The castle was built following the Norman Conquest of England by the Montfitchet family. It was constructed on high ground with a ringwork defence, enclosing around 0.5 acre, and a bailey complex, enclosing 1 acre on slightly lower ground. Within the ringwork was a keep, within a small, round enclosure.

It is believed to have been an early Iron Age fort and Roman, Saxon and Viking settlement. Artefacts found on the site from these periods support this belief.
In 1066 the site was attacked by the Normans and Robert Gernon built his castle here, making it his chief seat and the head of his Barony. Robert Gernon (or Robert Greno as he is referred to in the Domesday Book of 1086) came over from France with William the Conqueror, and was rewarded with this lordship and several others in the county. The male line of the Gernon family continued for only five generations.

==Conservation==
Mountfitchet Castle is a scheduled monument. In the 1980s the castle was reconstructed as a tourist attraction. The grounds were cleared to reveal the original earthworks and mounds and after years of battling with planners, in 1980 the work began to reconstruct Mountfitchet Castle.
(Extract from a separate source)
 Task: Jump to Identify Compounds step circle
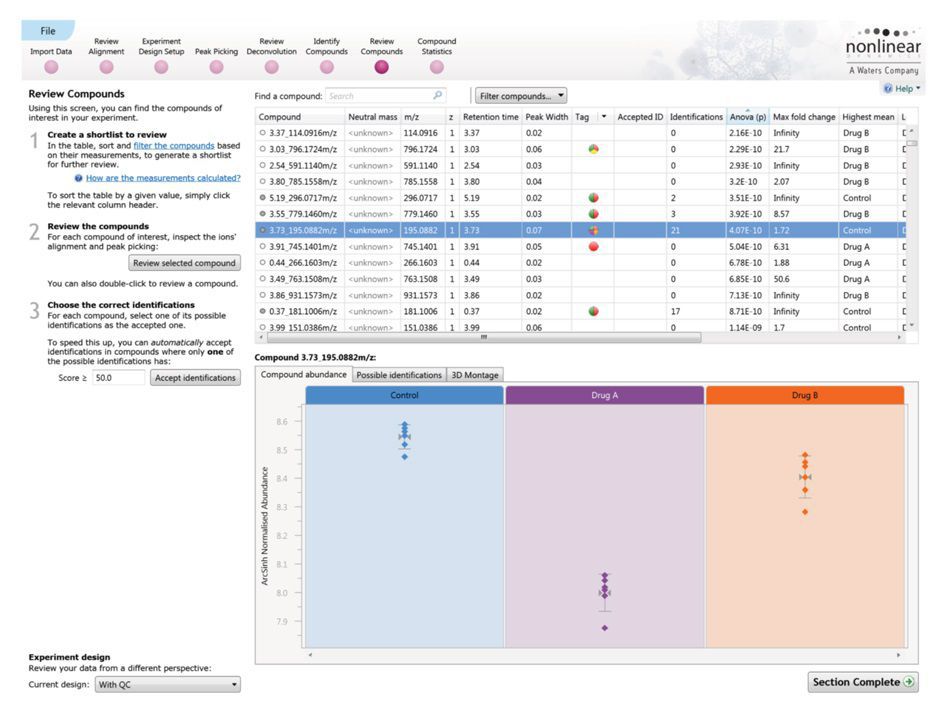pos(326,67)
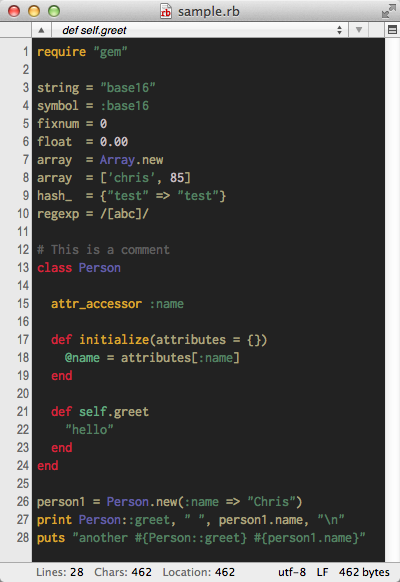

After many years of work the restoration of Mountfitchet Castle was complete, and it was opened to the public in 1985. It is unique in being the only wooden Motte and Bailey reconstruction on its original site anywhere in the world.

==Livestock==
The castle is the home of livestock, that would have been kept by people during the period when the castle was in use.
In 2013, one of the castle's cockerels, a Light Brahma named 'Little John', was nominated for the world record for tallest chicken, standing at 26 inches tall.

==See also==
- Castles in Great Britain and Ireland
- List of castles in England

==Bibliography==

- Blockley, Marion (1999). "The Constructed Past: Experimental Archaeology, Education and the Public"
- Pettifer, Adrian (1995). "English Castles: a Guide by Counties"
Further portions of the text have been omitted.